Listeners unacquainted with the California-based enigma Lil B or ‘The Based god’ have got a lot to catch up on. For one thing, the tenacious young rapper boasts a back catalogue like no other; it’s no exaggeration to say the Based god has released at least two thousand tracks in the last five years, since going solo from his commercial success with The Pack. No one truly knows the exact number for sure.
Thugged Out Pissed Off is the first release from Lil B in over a year, a comparative aeon in Based time, and is arguably Lil B’s most long awaited release as a result. It’s difficult to articulate just what makes his music so engaging to his worldwide legion of followers (or the B***h Mob, as they call themselves), but this review will attempt to shed some light on the phenomena.
Tracks like “Flexin’ Maury Povich” best encapsulate the unorthodox, Bizarro world-style of rap that has seen the Based god earn plaudits and fierce detractors alike. Ad-libs of “whoop!“, “swag” and “figaro!” intersperse Lil B’s brash, yet tongue-in-cheek flow: “Call me Based god bitch I look like Usher, flexin’ pink shirts and I’m still doing numbers“. Elsewhere, he croons a melancholic hook on “Tryna Buy P*$$y” and takes shots at a certain contemporary artist on “4 Tha Record“: “A lot of suckas fake so I can’t respect it, f**k The Weeknd put that on record“.
Lil B is endlessly entertaining if you’re in on the act, although that’s not to say his persona is a facade, or in any way disingenuous. His music is often a pastiche of conventional rap tropes. Whereas some would boast about a car or a new chain, Lil B prefers to liken himself to arbitrary celebrities picked out of a hat such as James Blunt or Kurt Angle as a means of quantifying his swag level. He’s not a parody act, or a patent comedy rapper in the mould of Lil Dicky or Jon Lajoie.
Rather, Lil B can perhaps more accurately be described as the Andy Kaufman of rap music; an artist who embodies his work and clearly revels in breaking the presumption that everything should be done by the book. Just as bands like Ween challenged the archetype that all rock music must be po-faced and humourless to be enjoyable, Lil B is making his mark in Hip Hop history in the same vein.
Critics of Lil B often cite an ‘off beat’ flow, but the Based god can rap well in the traditional sense when he wants to. On “Stopping And Going“, we hear one of Lil B’s most lyrical and sombre tracks to date. “I had to get outta line to get in position“, his personality and stream of consciousness is one of his biggest selling points. If you thought this moment was the turning point of the album, you are swiftly corrected, as he immediately follows this track with a revert to his more nonchalant style.

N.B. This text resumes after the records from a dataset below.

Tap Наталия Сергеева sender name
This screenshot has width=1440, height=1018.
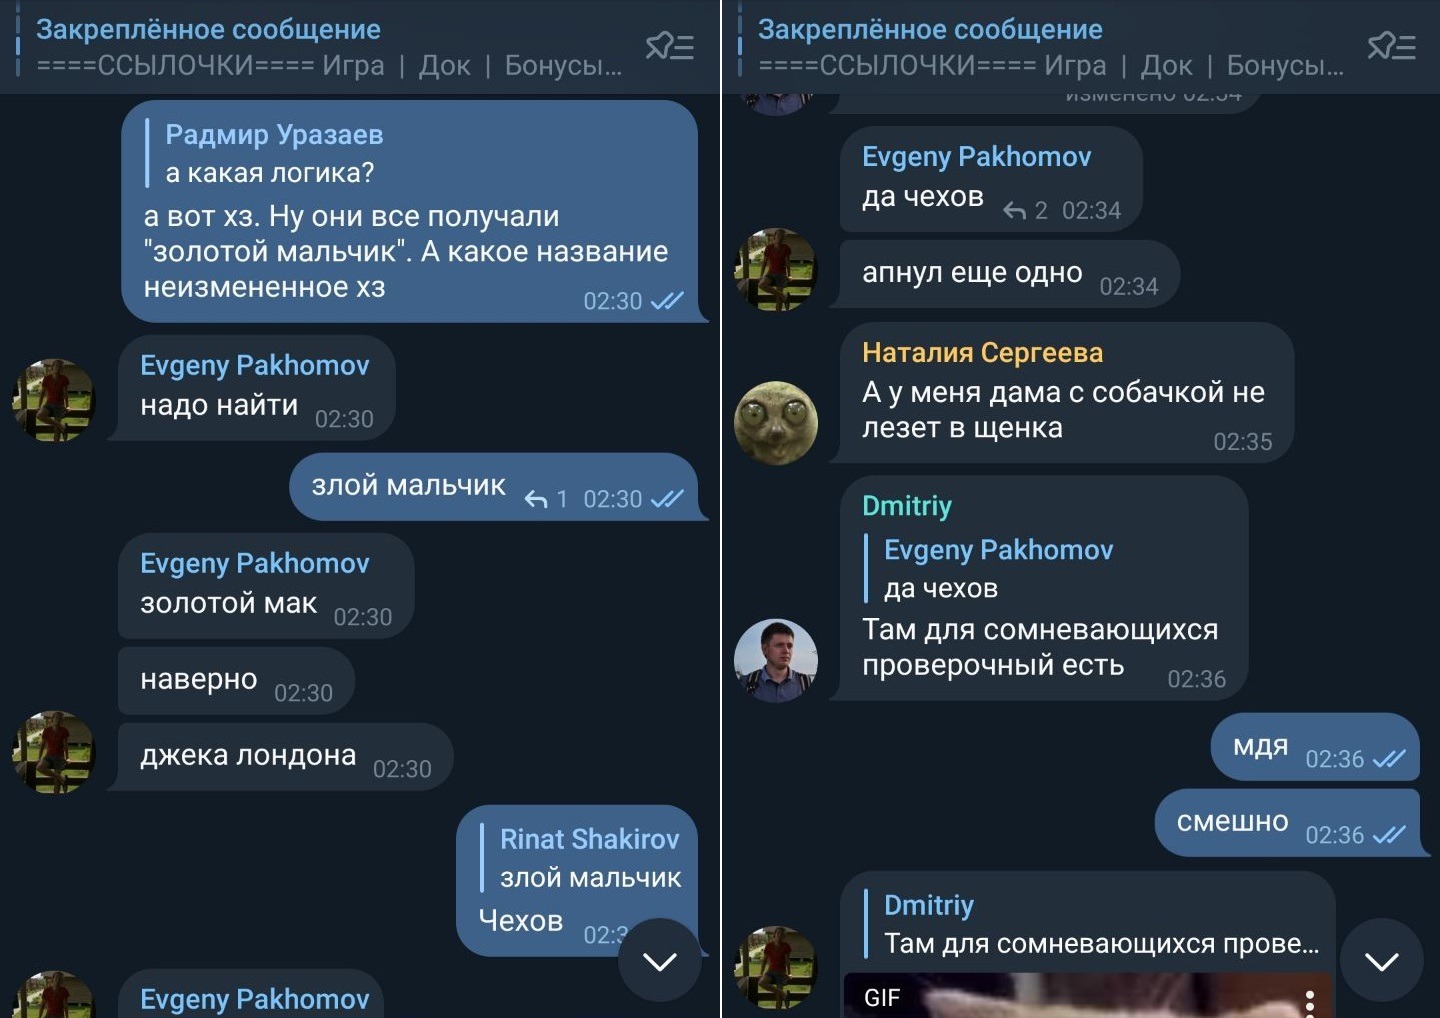(x=982, y=352)
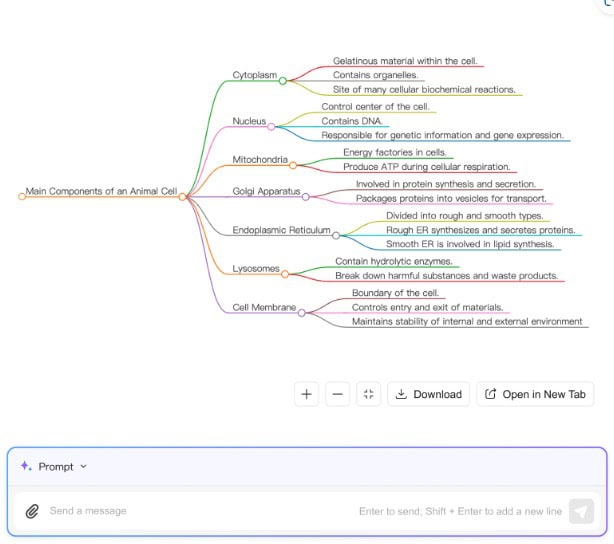Download the mind map

coord(429,394)
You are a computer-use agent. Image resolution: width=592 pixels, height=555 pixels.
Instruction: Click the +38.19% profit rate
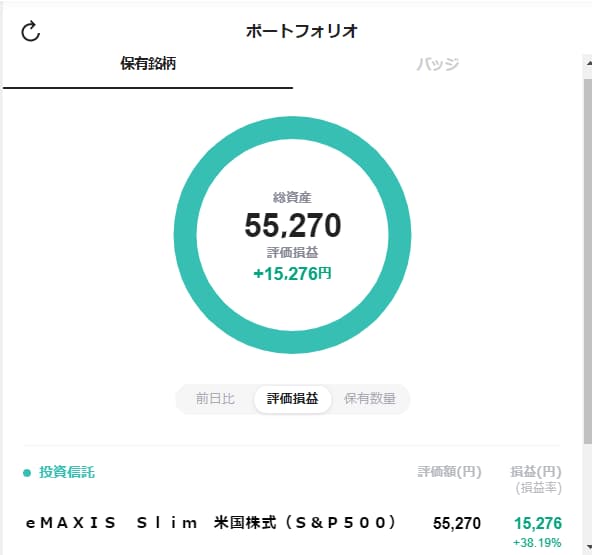(537, 543)
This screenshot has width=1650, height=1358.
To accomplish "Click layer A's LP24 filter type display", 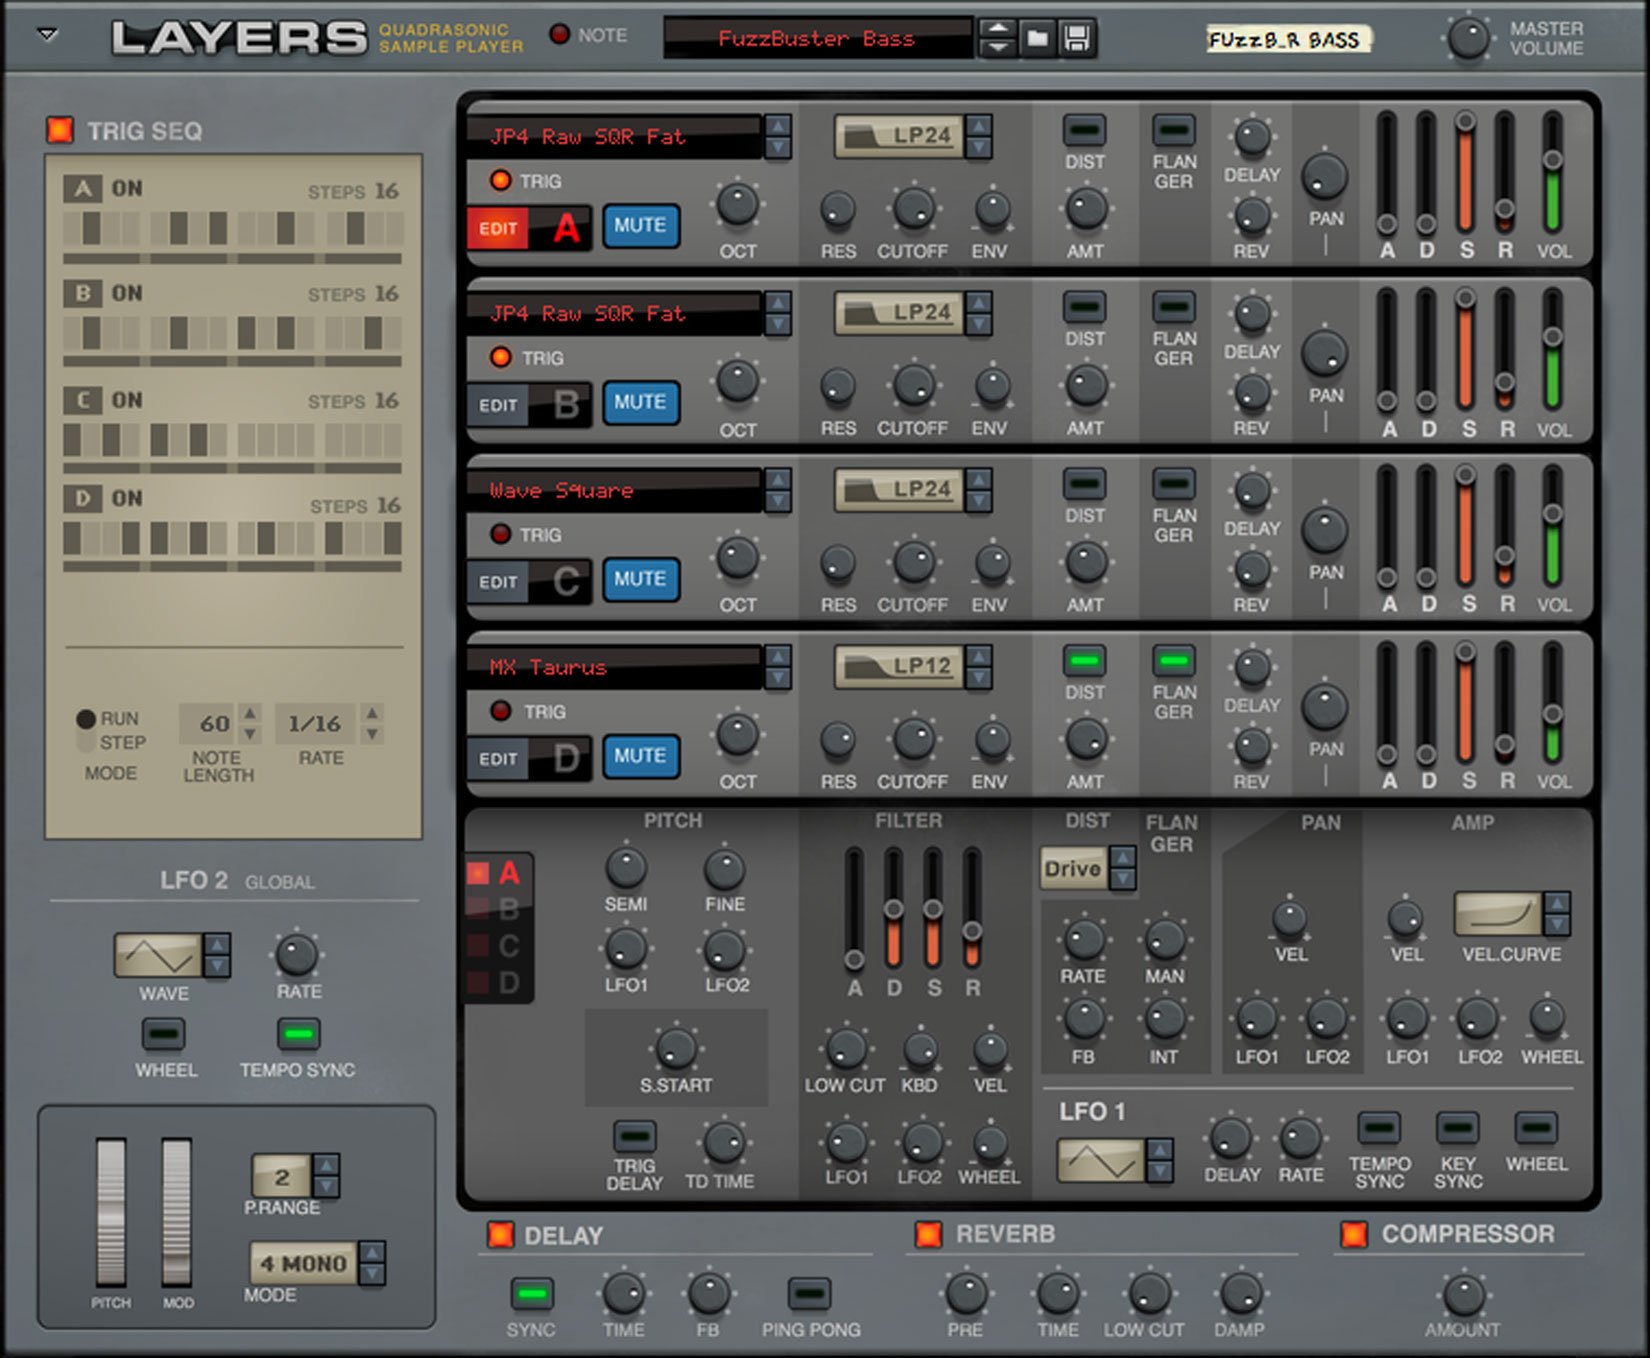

His multiple personas are further demonstrated in the furious “Black Bih Stole“, in which Lil B recounts, through gritted teeth, the true story of having $10,000 jacked from his hotel room the previous summer. Thugged Out Pissed Off is a straight nosedive into Based World, and represents the rapper’s most varied and interesting work since the early tracks that put him on the map.
The Based god’s emergence from cult figure to the forefront suggests a disaffected demographic of the rap-consuming public, who want an alternative to the repetitive sound typically pedalled in the cut and paste landscape of modern Hip Hop. Lil B perhaps portrays his appeal most eloquently on 2011 track “Please Respect The B**ch”: “I don’t gotta f*”kin’ rhyme, all the f**kin’ time, get off hip hop dick, and come jump up on mine“.